This is the update function for given problem. Notice that when we arrive a node, all the updates that we postponed that would effect this node will be performed since we are pushing them downwards as we go to this node. Thus this node will keep the exact values when the range updates are done without lazy. So it’s seems like it is working. How about queries?

Since we have changed the update function to postpone the update operation, we will have to change the query function as well. The only change we need to make is to check if there is any pending update operation on that node. If there is a pending update, first update the node and then proceed the same way as the earlier query function. As mentioned in the previous subsection, all the postponed updates that would affect this node will be performed before we reach it. Therefore, the sum value we look for will be correct.

int query(int node, int start, int end, int l, int r) {
    // If the current interval [start, end] does not intersect with [l, r], return 0
    if (start > r || end < l) {
        return 0;
    }

    // If there's a pending update on the current node, apply it
    if (lazy[node] != 0) {
        tree[node] += (end - start + 1) * lazy[node]; // Apply the pending update
        // If not a leaf node, propagate the lazy update to the children
        if (start != end) {
            lazy[2 * node] += lazy[node];
            lazy[2 * node + 1] += lazy[node];
        }
        lazy[node] = 0; // Clear the pending update
    }

    // If the current interval [start, end] is completely within [l, r], return the value
    if (l <= start && end <= r) {
        return tree[node];
    }

    // Otherwise, split the interval and query both halves
    int mid = (start + end) / 2;
    int p1 = query(2 * node, start, mid, l, r);       // Query the left child
    int p2 = query(2 * node + 1, mid + 1, end, l, r); // Query the right child

    // Combine the results from the left and right child nodes
    return (p1 + p2);
}

Notice that the only difference with the regular query function is pushing the lazy values downwards as we traverse. This is a widely used trick applicable to various problems, though not all range problems. You may notice that we leveraged properties of addition here. The associative property of addition allows merging multiple updates in the lazy array without considering their order. This assumption is crucial for lazy propagation. Other necessary properties are left as an exercise to the reader.
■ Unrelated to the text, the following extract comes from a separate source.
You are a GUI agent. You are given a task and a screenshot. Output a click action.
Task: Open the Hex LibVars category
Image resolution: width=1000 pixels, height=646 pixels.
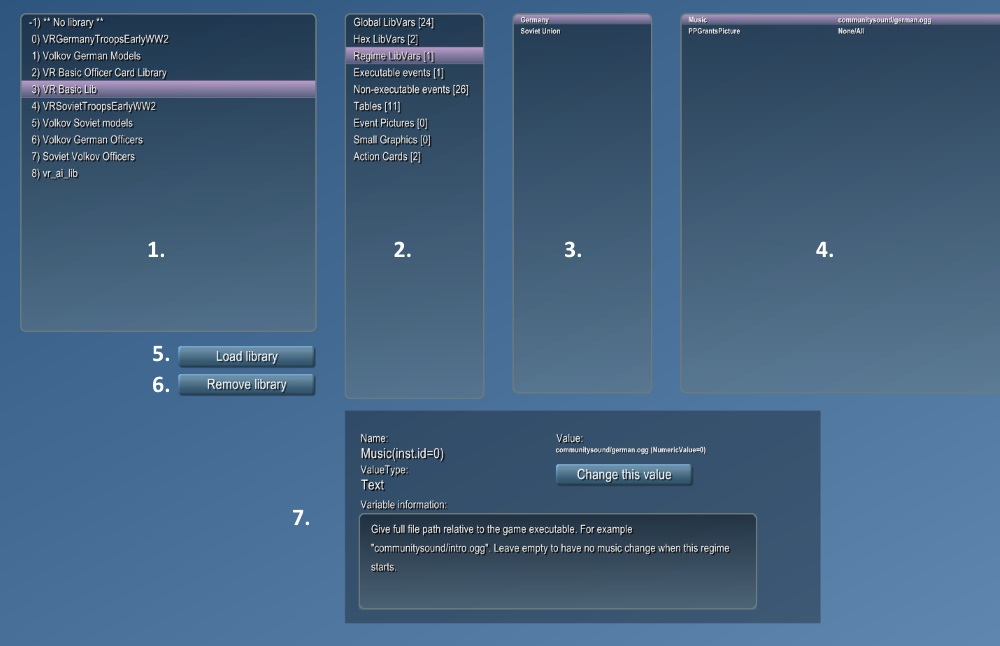[x=385, y=39]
Assume we have an array A that contains elements between 1 and $M$. We have to perform 2 kinds of operations.

• Change the value of the element in given index i by x.
• Return the value of the kth element on the array when sorted.

Let’s construct a frequency array, $F[i]$ will keep how many times number i occurs in our original array. So we want to find smallest $i$ such that $\sum_{j=1}^{i} F[i] \geq k$. Then the number $i$ will be our answer for the query. And for updates we just have to change $F$ array accordingly.

This is the naive algorithm. Update is O(1) and query is O(M).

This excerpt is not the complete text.